Pemerintah bahkan menyatakan kesiapannya untuk meningkatkan impor minyak mentah, LPG, hingga gandum dan kedelai dari AS—komoditas yang selama ini mendominasi ekspor Negeri Paman Sam. Keputusan ini dianggap bertolak belakang dengan semangat kemandirian energi dan pangan yang selama ini digaungkan.
Tak hanya itu, pemerintah juga menjanjikan kemudahan investasi bagi perusahaan AS, termasuk percepatan izin usaha. Padahal, masih banyak pelaku usaha dalam negeri yang terjerat birokrasi dan regulasi berbelit. Sikap ini dinilai diskriminatif dan hanya memperdalam ketimpangan antara investor asing dan pengusaha lokal.
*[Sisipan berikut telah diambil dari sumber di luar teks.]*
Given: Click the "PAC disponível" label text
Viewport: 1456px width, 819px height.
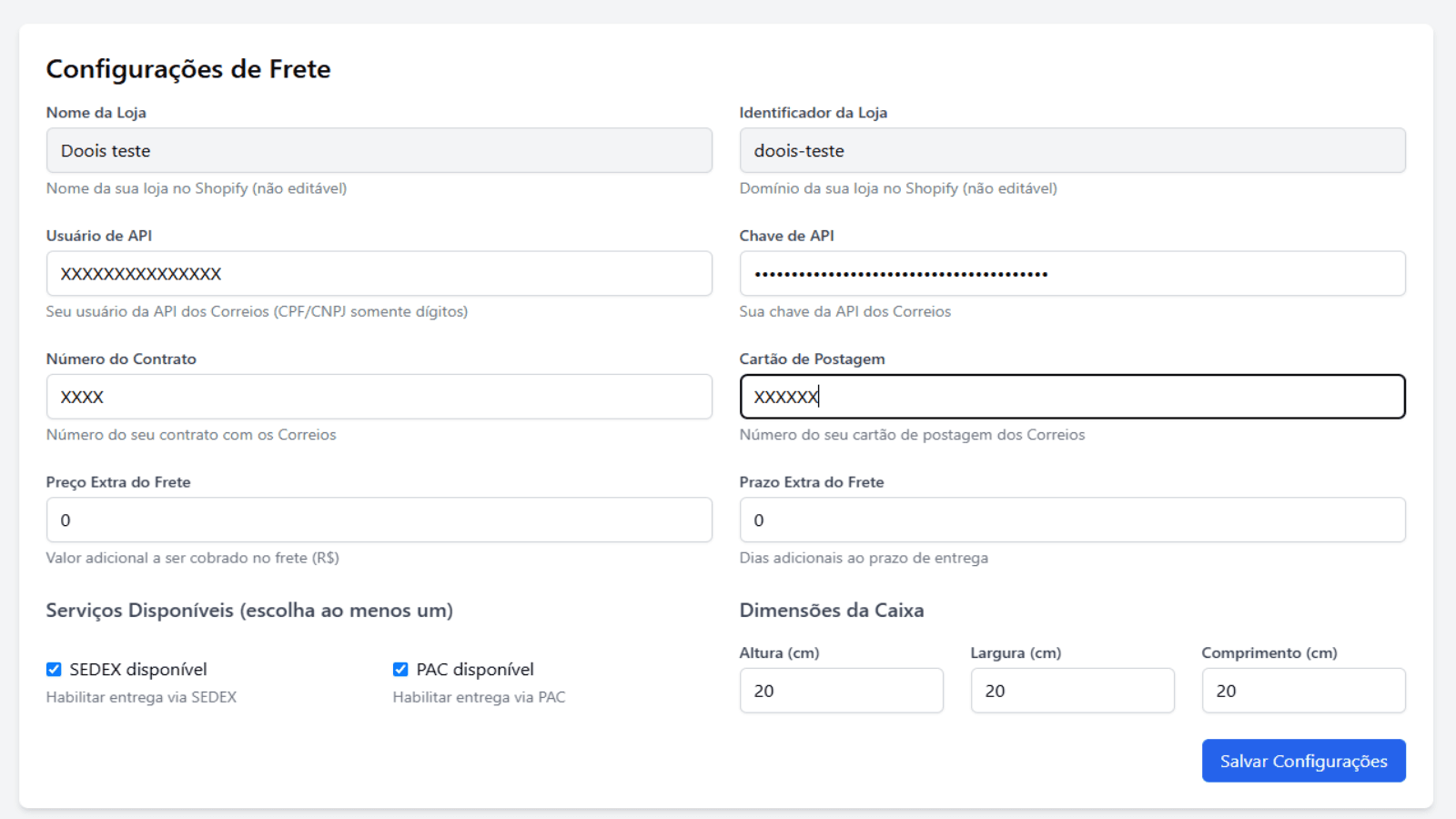Looking at the screenshot, I should click(475, 670).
Yang lebih mencemaskan, Indonesia bahkan bersedia membahas relaksasi aturan Tingkat Komponen Dalam Negeri (TKDN). Pemerintah berencana mengubah formatnya menjadi insentif berbasis efisiensi, bukan kewajiban produksi lokal. Jika hal ini diterapkan, industri nasional bisa kehilangan perlindungan, dan produk asing semakin membanjiri pasar domestik.
Dalam aspek lain, pemerintah juga menyatakan komitmen dalam kerja sama pengelolaan mineral kritis, serta membuka peluang kolaborasi di bidang teknologi dan ekonomi digital. Namun, tanpa kejelasan soal alih teknologi dan perlindungan terhadap sumber daya strategis, kesepakatan ini dikhawatirkan hanya akan menguntungkan pihak luar.
Negosiasi yang ditargetkan rampung dalam 60 hari ke depan juga dipertanyakan efektivitasnya. Tenggat yang terlalu singkat membuka risiko penyusunan kebijakan yang terburu-buru tanpa kajian mendalam. Pemerintah tampak lebih fokus mengejar kesepakatan cepat, ketimbang memastikan dampaknya terhadap industri dalam negeri.
Permintaan Indonesia agar ekspor produk unggulan seperti tekstil, alas kaki, dan furnitur mendapat penurunan tarif juga belum menunjukkan hasil konkret. Sementara itu, pembukaan keran impor dari AS sudah disiapkan lebih dulu. Ketimpangan inilah yang menunjukkan lemahnya posisi tawar Indonesia dalam perundingan.
Paket deregulasi yang tengah disiapkan untuk industri terdampak juga belum menjawab tantangan utama: bagaimana melindungi pelaku usaha lokal dari dampak persaingan bebas yang tidak seimbang.
Pemerintah menyebut akan mencari alternatif pasar ekspor di luar AS, namun kenyataannya, ketergantungan masih tinggi. Komitmen diversifikasi pasar belum diiringi langkah nyata yang bisa mengurangi dominasi AS dalam perdagangan Indonesia.
Jika strategi ini terus dilanjutkan tanpa kehati-hatian, Indonesia bisa terjebak dalam jebakan ketergantungan baru. Langkah-langkah negosiasi tarif yang tidak memperhatikan keberlanjutan industri nasional hanya akan menggerus kedaulatan ekonomi sendiri.